Please note that every body is different and some will need more or less calories than others to gain. This thread is just so that you can get an idea of what you need.
Oh, and yes, I'm breaking the "no calories, no portions" rule, since it is pretty helpful in this case. If you want to post cals/portions you can. I just ask that you don't post if you're not eating enough, though as this is a weight gain thread, I would hope none of you are undereating.;]
I'll start....
Breakfast (875 cal)*
- 1/2 cup oatmeal (150) cooked with
- 1 cup evaporated whole milk (300)
- 1 mashed banana (100)
- 2 tbsp peanut butter (200)
- 1 tbsp ground flaxseed and cinnamon to taste (50)
- 1 hard-boiled egg (75 cal)
- 1/4 cup mixed nuts (200)
- 1/4 cup dried apricots (100)
- 1/4 cup rice cooked in 1 cup chicken stock (300) and
- 1/2 cup canned or cooked chickpeas (145) and
- 1/3 cup shredded cheese (150) and
- 1/4 cup each onion, peppers, and tomato (30) cooked with
- 1 tbsp olive oil and curry powder to taste (120)
- 1 serving baby carrots (35)
- 1/4 cup hummus (155)
- 1/4 cup mixed nuts (200)
- 1 cup of my insane Mac & Cheese recipe (515)
- 2 cups tossed salad (45)
- 2 tbsp rasins (60)
- 2 tbsp sunflower seeds (105)
- 2 tbsp dressing (150)
- 1 cup plain whole milk yogurt (180)
- 1/2 cup homemade granola (300)
Dolly - though your advent calender thing was directed at Aqua... you have given me something to aim for!

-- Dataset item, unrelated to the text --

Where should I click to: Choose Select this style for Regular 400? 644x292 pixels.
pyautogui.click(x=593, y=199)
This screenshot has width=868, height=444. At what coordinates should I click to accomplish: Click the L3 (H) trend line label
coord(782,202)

GOOD LUCK WITH THE FRENCH LOVEY!
It was TRADITION in my house with advent calenders. and i haven't had CHOCOLATE since...... probably Feburary.. my twenty first birthday...
SO.... perhaps i should get a kick arse REALLY good chocolate advent calender.. and one a day.
and whoever mentioned magnums... thats all i want now.
Why are the fear foods all the Ch-Ch-Ch-Ch's!!
All the ones even 'normies' tend to stay away from.. urgh
do you guys make your own trail mixes? and what is granola. I feel so australia and stupid.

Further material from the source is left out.